§ INSTRUCTIONS FOR THE TASK
Each of the records must appear again, exactly as it was written.

*** AVAILABLE RECORDS ***

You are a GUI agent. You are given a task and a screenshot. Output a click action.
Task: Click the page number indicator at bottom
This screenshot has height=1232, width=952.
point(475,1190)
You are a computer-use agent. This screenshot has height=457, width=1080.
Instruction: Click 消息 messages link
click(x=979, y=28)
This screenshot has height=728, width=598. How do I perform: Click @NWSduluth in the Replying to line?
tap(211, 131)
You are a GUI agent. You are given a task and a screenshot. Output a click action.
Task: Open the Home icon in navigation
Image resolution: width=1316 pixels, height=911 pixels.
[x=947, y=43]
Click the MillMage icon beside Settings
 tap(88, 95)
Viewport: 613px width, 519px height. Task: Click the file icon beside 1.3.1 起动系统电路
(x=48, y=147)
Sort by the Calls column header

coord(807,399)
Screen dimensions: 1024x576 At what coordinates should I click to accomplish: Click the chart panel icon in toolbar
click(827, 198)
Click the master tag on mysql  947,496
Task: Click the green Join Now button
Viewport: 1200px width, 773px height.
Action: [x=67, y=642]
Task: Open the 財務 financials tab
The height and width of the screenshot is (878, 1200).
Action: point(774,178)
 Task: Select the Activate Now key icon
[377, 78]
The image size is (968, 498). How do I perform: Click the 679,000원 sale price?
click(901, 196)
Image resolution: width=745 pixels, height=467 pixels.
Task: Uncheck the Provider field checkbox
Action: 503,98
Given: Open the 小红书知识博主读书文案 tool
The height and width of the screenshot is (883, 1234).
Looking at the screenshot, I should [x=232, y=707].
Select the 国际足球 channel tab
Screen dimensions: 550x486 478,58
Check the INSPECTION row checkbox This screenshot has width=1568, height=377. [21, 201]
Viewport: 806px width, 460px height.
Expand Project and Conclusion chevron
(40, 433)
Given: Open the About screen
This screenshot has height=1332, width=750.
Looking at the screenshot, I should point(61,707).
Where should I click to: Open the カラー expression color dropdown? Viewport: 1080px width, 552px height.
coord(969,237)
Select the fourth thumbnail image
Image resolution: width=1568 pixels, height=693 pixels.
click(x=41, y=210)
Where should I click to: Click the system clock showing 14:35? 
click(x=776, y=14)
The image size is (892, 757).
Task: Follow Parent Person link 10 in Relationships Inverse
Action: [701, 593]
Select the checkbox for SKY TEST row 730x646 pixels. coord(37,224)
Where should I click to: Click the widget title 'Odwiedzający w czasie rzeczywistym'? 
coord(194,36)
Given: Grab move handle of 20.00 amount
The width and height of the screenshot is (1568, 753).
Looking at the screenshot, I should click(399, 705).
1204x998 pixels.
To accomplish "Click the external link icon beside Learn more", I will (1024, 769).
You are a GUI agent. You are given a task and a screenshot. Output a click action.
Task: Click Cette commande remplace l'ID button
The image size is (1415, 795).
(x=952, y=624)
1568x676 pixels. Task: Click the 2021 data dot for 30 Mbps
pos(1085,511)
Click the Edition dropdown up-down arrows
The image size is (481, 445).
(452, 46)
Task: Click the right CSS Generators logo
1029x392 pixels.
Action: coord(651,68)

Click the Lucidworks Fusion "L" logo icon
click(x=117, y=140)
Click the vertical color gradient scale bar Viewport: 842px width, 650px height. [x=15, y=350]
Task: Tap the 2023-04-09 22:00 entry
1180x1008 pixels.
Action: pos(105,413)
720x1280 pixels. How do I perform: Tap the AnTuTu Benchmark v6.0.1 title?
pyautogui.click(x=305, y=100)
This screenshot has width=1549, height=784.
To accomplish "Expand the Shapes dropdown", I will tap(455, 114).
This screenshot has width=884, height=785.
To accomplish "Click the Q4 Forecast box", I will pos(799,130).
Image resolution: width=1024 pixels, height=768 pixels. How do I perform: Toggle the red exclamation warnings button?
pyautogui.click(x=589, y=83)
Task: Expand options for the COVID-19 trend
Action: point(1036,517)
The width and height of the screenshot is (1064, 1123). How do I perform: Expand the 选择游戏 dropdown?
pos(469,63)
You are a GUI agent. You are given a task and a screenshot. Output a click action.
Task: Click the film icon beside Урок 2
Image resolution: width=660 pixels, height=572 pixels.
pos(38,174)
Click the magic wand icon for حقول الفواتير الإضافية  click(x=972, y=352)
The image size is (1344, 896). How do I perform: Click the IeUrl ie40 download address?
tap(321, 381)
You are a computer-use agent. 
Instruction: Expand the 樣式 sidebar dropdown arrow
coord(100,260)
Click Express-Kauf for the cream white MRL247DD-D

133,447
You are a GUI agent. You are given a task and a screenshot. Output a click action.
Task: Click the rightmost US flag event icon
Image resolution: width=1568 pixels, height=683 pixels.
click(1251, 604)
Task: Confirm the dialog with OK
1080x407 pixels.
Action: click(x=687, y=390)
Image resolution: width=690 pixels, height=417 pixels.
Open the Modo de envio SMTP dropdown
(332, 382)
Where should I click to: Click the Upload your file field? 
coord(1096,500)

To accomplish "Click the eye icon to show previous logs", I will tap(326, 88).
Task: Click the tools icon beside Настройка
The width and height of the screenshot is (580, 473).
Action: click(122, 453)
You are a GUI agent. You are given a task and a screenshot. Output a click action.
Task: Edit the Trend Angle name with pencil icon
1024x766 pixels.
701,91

*** End of AVAILABLE RECORDS ***

§ THE COMPLETED TASK
You are a GUI agent. You are given a task and a screenshot. Output a click action.
Task: Click the page number indicator at bottom
This screenshot has height=1232, width=952.
point(475,1190)
You are a computer-use agent. This screenshot has height=457, width=1080.
Instruction: Click 消息 messages link
click(x=979, y=28)
This screenshot has height=728, width=598. How do I perform: Click @NWSduluth in the Replying to line?
tap(211, 131)
You are a GUI agent. You are given a task and a screenshot. Output a click action.
Task: Open the Home icon in navigation
Image resolution: width=1316 pixels, height=911 pixels.
[x=947, y=43]
Click the MillMage icon beside Settings
 tap(88, 95)
Viewport: 613px width, 519px height. Task: Click the file icon beside 1.3.1 起动系统电路
(x=48, y=147)
Sort by the Calls column header

coord(807,399)
Screen dimensions: 1024x576 At what coordinates should I click to accomplish: Click the chart panel icon in toolbar
click(827, 198)
Click the master tag on mysql  947,496
Task: Click the green Join Now button
Viewport: 1200px width, 773px height.
Action: [x=67, y=642]
Task: Open the 財務 financials tab
The height and width of the screenshot is (878, 1200).
Action: point(774,178)
 Task: Select the Activate Now key icon
[377, 78]
The image size is (968, 498). How do I perform: Click the 679,000원 sale price?
click(901, 196)
Image resolution: width=745 pixels, height=467 pixels.
Task: Uncheck the Provider field checkbox
Action: 503,98
Given: Open the 小红书知识博主读书文案 tool
The height and width of the screenshot is (883, 1234).
Looking at the screenshot, I should [x=232, y=707].
Select the 国际足球 channel tab
Screen dimensions: 550x486 478,58
Check the INSPECTION row checkbox This screenshot has width=1568, height=377. [21, 201]
Viewport: 806px width, 460px height.
Expand Project and Conclusion chevron
(40, 433)
Given: Open the About screen
This screenshot has height=1332, width=750.
Looking at the screenshot, I should point(61,707).
Where should I click to: Open the カラー expression color dropdown? Viewport: 1080px width, 552px height.
coord(969,237)
Select the fourth thumbnail image
Image resolution: width=1568 pixels, height=693 pixels.
click(x=41, y=210)
Where should I click to: Click the system clock showing 14:35? 
click(x=776, y=14)
The image size is (892, 757).
Task: Follow Parent Person link 10 in Relationships Inverse
Action: [701, 593]
Select the checkbox for SKY TEST row 730x646 pixels. coord(37,224)
Where should I click to: Click the widget title 'Odwiedzający w czasie rzeczywistym'? 
coord(194,36)
Given: Grab move handle of 20.00 amount
The width and height of the screenshot is (1568, 753).
Looking at the screenshot, I should click(399, 705).
1204x998 pixels.
To accomplish "Click the external link icon beside Learn more", I will (1024, 769).
You are a GUI agent. You are given a task and a screenshot. Output a click action.
Task: Click Cette commande remplace l'ID button
The image size is (1415, 795).
(x=952, y=624)
1568x676 pixels. Task: Click the 2021 data dot for 30 Mbps
pos(1085,511)
Click the Edition dropdown up-down arrows
The image size is (481, 445).
(452, 46)
Task: Click the right CSS Generators logo
1029x392 pixels.
Action: coord(651,68)

Click the Lucidworks Fusion "L" logo icon
click(x=117, y=140)
Click the vertical color gradient scale bar Viewport: 842px width, 650px height. [x=15, y=350]
Task: Tap the 2023-04-09 22:00 entry
1180x1008 pixels.
Action: pos(105,413)
720x1280 pixels. How do I perform: Tap the AnTuTu Benchmark v6.0.1 title?
pyautogui.click(x=305, y=100)
This screenshot has width=1549, height=784.
To accomplish "Expand the Shapes dropdown", I will tap(455, 114).
This screenshot has width=884, height=785.
To accomplish "Click the Q4 Forecast box", I will pos(799,130).
Image resolution: width=1024 pixels, height=768 pixels. How do I perform: Toggle the red exclamation warnings button?
pyautogui.click(x=589, y=83)
Task: Expand options for the COVID-19 trend
Action: point(1036,517)
The width and height of the screenshot is (1064, 1123). How do I perform: Expand the 选择游戏 dropdown?
pos(469,63)
You are a GUI agent. You are given a task and a screenshot. Output a click action.
Task: Click the film icon beside Урок 2
Image resolution: width=660 pixels, height=572 pixels.
pos(38,174)
Click the magic wand icon for حقول الفواتير الإضافية  click(x=972, y=352)
The image size is (1344, 896). How do I perform: Click the IeUrl ie40 download address?
tap(321, 381)
You are a computer-use agent. 
Instruction: Expand the 樣式 sidebar dropdown arrow
coord(100,260)
Click Express-Kauf for the cream white MRL247DD-D

133,447
You are a GUI agent. You are given a task and a screenshot. Output a click action.
Task: Click the rightmost US flag event icon
Image resolution: width=1568 pixels, height=683 pixels.
click(1251, 604)
Task: Confirm the dialog with OK
1080x407 pixels.
Action: click(x=687, y=390)
Image resolution: width=690 pixels, height=417 pixels.
Open the Modo de envio SMTP dropdown
(332, 382)
Where should I click to: Click the Upload your file field? 
coord(1096,500)

To accomplish "Click the eye icon to show previous logs", I will tap(326, 88).
Task: Click the tools icon beside Настройка
The width and height of the screenshot is (580, 473).
Action: click(122, 453)
You are a GUI agent. You are given a task and a screenshot. Output a click action.
Task: Edit the Trend Angle name with pencil icon
1024x766 pixels.
701,91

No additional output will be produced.